Continue Efforts, Together with the Government, to Stabilize the Foreign Exchange Market
Claims that excessive growth in Korean won liquidity has led to a sharp rise in the exchange rate are not consistent with objective facts. Moreover, recent exchange rate movements appear to have been influenced to a considerable extent by market sentiment and supply–demand conditions, deviating somewhat from underlying economic fundamentals.
Against this backdrop, the Bank of Korea has implemented a range of market-stabilization measures in close coordination with the government, and their effects are expected to materialize over time. Going forward, the Bank will continue to closely monitor market conditions and make sustained efforts to mitigate one-sided expectations and imbalances in supply and demand. More fundamentally, continued efforts are needed to strengthen growth potential and improve capital markets in order to enhance economic fundamentals. The Bank of Korea's publication of structural reform research and policy recommendations to boost Korea's economic growth momentum has been part of these efforts.

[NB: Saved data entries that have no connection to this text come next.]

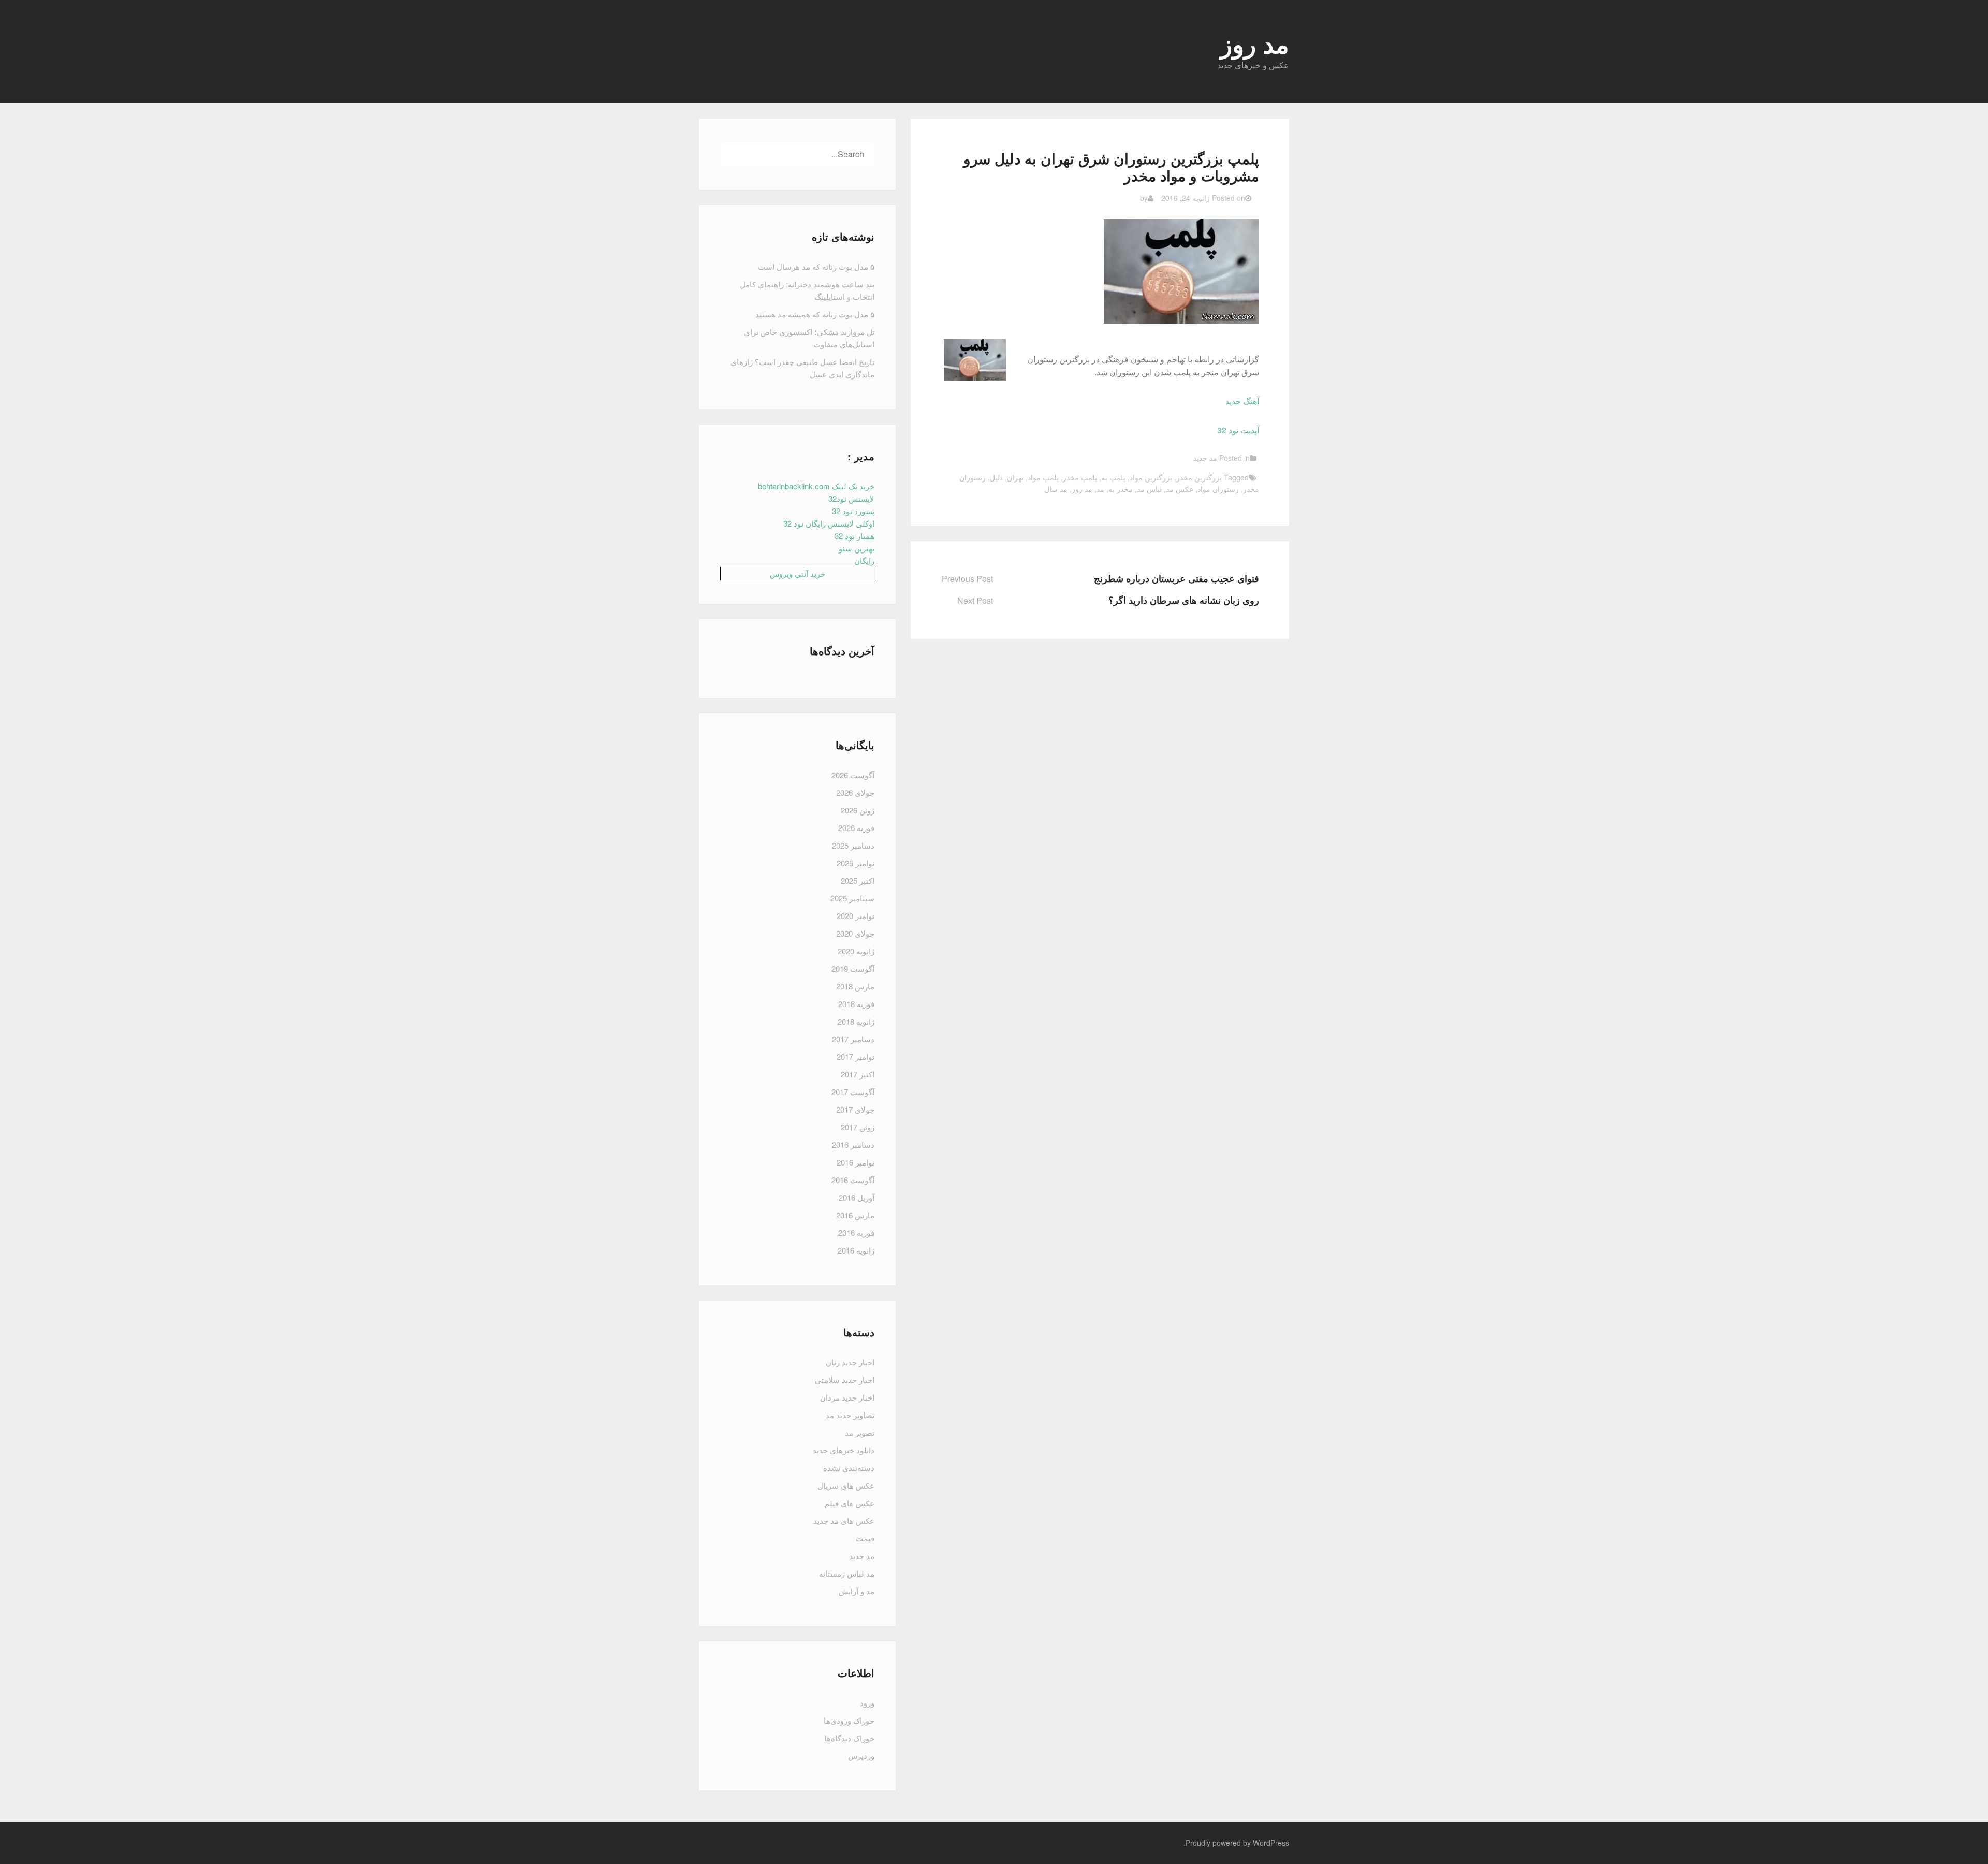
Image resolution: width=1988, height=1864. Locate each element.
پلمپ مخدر (1080, 477)
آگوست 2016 (852, 1179)
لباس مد (1149, 489)
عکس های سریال (845, 1485)
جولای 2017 (855, 1109)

Meanwhile, some have even suggested the need for a direct monetary policy response to stabilize the exchange rate. However, the Bank of Korea does not conduct monetary policy with the exchange rate as a direct target; rather, it takes into account the impact of exchange rate movements on inflation as part of its policy decision-making process. Were the Bank to pursue monetary policy with the exchange rate as an explicit objective, the resulting side effects on economic activity could be substantial, adversely affecting various economic agents and potentially undermining exchange rate stability itself. Accordingly, monetary policy should be conducted with a comprehensive view, taking into account the effects of exchange rate movements on prices, growth dynamics, and financial stability, so as to promote overall macroeconomic stability.

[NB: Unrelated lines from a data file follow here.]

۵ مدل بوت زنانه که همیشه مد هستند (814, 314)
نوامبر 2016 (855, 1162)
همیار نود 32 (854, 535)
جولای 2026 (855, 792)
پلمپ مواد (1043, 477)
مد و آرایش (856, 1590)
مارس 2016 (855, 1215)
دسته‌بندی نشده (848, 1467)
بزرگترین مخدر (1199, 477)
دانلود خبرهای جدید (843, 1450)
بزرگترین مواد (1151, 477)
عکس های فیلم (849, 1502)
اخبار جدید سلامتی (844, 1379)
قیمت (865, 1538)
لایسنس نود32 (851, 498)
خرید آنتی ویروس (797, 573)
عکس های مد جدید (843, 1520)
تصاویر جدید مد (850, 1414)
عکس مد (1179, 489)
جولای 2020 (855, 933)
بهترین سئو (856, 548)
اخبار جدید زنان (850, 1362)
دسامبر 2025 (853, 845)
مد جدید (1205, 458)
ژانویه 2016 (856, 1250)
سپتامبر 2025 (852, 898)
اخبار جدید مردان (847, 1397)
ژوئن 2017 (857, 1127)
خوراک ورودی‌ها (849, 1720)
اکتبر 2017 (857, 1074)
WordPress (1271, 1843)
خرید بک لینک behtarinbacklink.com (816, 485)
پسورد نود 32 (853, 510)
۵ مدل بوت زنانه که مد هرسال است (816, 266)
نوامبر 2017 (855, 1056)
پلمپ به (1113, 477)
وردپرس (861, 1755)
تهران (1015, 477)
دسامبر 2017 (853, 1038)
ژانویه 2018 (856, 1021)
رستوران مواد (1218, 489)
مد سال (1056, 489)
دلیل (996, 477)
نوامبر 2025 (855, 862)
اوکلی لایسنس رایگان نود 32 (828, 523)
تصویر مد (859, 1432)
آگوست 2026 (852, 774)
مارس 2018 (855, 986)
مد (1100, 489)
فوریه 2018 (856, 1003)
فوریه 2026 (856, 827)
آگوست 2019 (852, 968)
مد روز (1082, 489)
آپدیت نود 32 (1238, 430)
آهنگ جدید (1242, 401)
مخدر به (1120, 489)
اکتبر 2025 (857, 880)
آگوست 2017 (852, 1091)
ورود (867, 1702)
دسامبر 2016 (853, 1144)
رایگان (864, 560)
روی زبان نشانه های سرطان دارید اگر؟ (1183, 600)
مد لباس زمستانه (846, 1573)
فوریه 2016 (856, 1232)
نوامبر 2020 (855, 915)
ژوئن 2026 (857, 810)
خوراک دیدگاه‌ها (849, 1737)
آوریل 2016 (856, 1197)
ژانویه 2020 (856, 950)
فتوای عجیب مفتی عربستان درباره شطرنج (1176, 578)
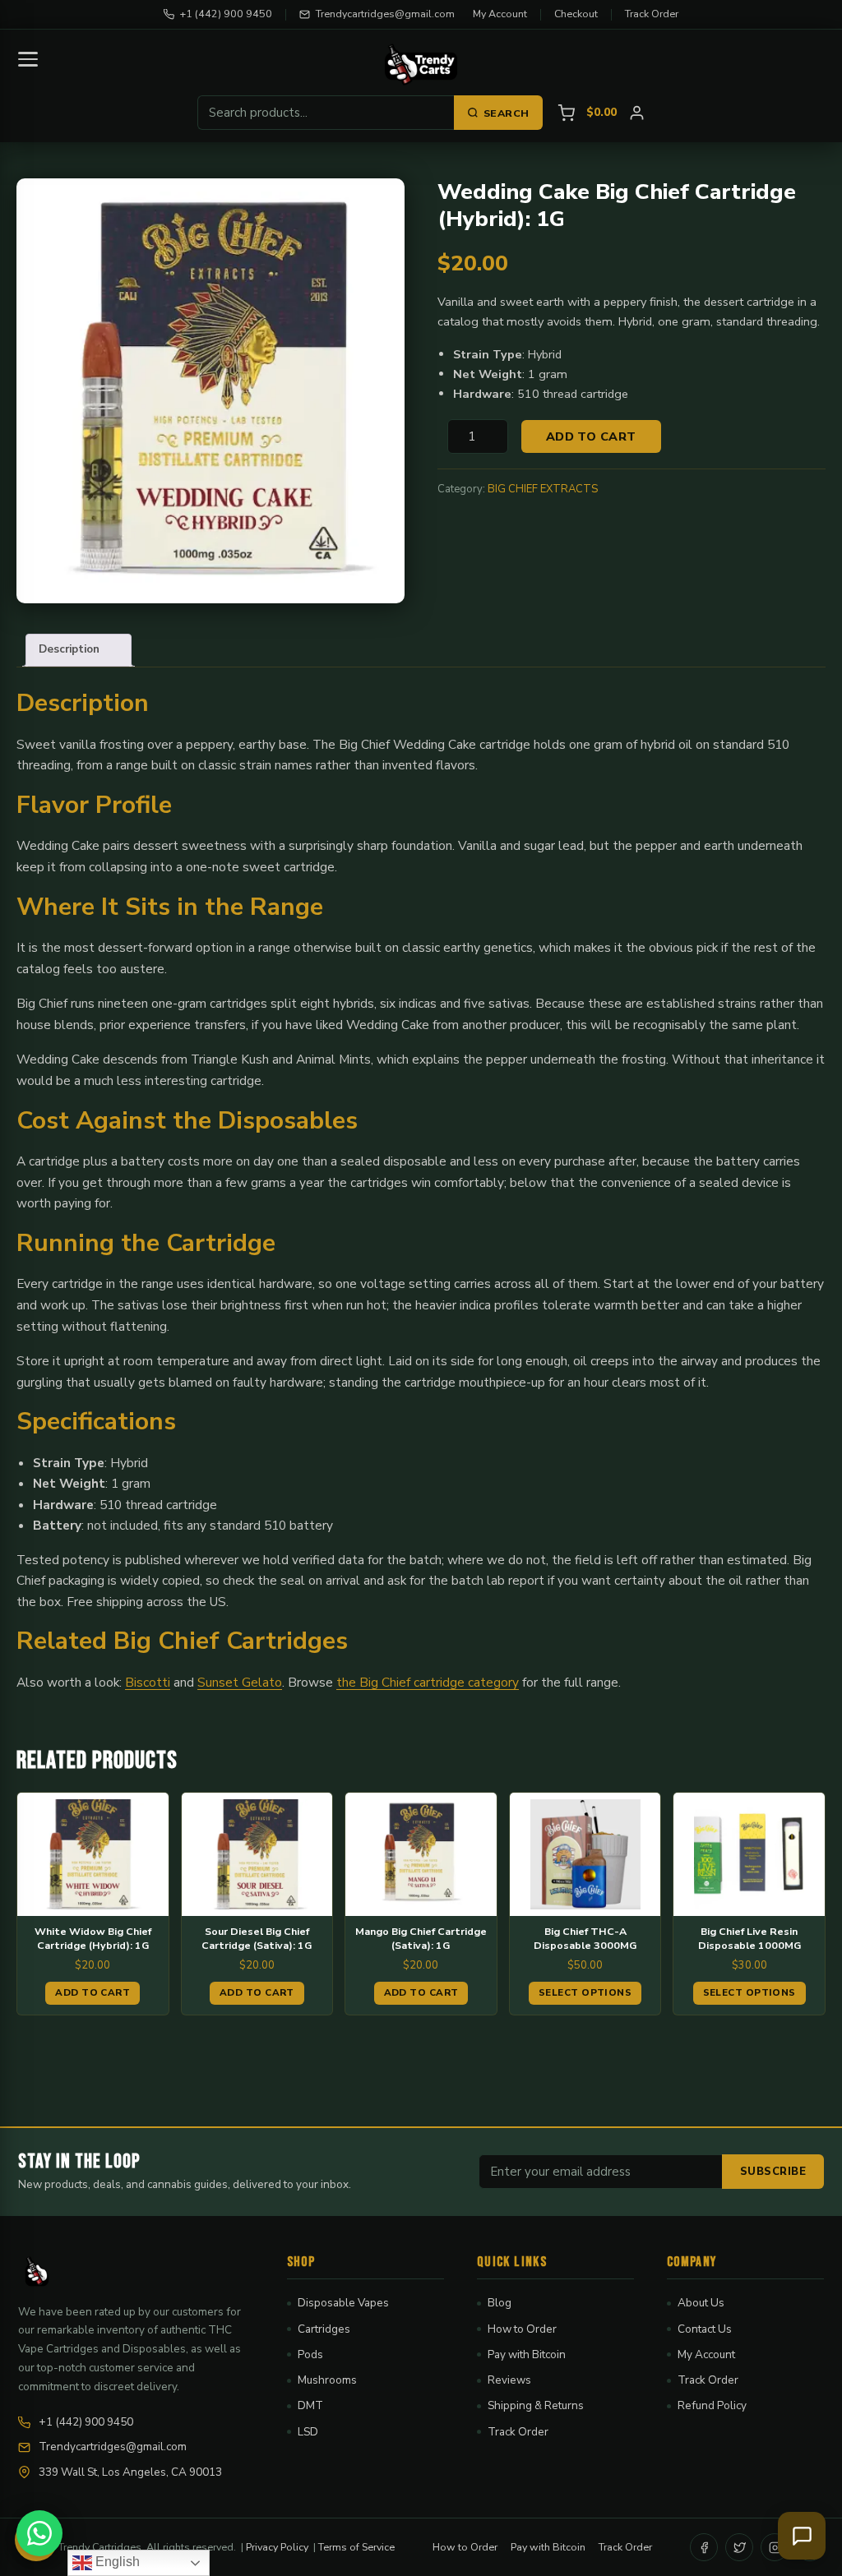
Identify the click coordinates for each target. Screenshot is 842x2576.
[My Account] (636, 113)
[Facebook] (704, 2547)
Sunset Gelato (239, 1682)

- [1] Under the old series, the growth rate appears higher, mainly reflecting the sharp increase in beneficial certificates such as ETFs since April last year. Meanwhile, the Bank of Korea has revised its monetary aggregates in line with the IMF’s updated Monetary and Financial Statistics Manual, reconstructing the new M2 series—which excludes beneficial certificates—back to October 2003, and has been publishing the revised data since December 2025. This revision was not a short-term measure undertaken in response to recent changes in M2 growth; rather, it was implemented as part of a long-term project incorporated into the Third National Statistical Development Master Plan in January 2023, with completion targeted by 2025. To prevent unnecessary misconception arising from the change in indicators, the Bank of Korea is publishing the old and new series in parallel for one year.
- [2] Based on a sample of ten economies: United States, United Kingdom, Canada, Euro area, Australia, New Zealand, Japan, China, Taiwan, and Korea.
- [3] If the Bank of Korea had unintentionally supplied reserve balances in excess of the required level, the call rate— the key price indicator in the reserve market—would have persistently fallen below the policy rate. In practice, however, the call rate generally remained slightly above the policy rate last year.
- [4] For more details, please refer to "Misconceptions Regarding Bank of Korea’s RP Purchases and Liquidity Supply" Bank of Korea Blog (January 16, 2026).
- [5] This is because banks account for only about 23 percent of total financial institution assets in the United States—roughly half the 45 to 46 percent share in Korea—and this difference is inevitably reflected in the M2-to-GDP ratio.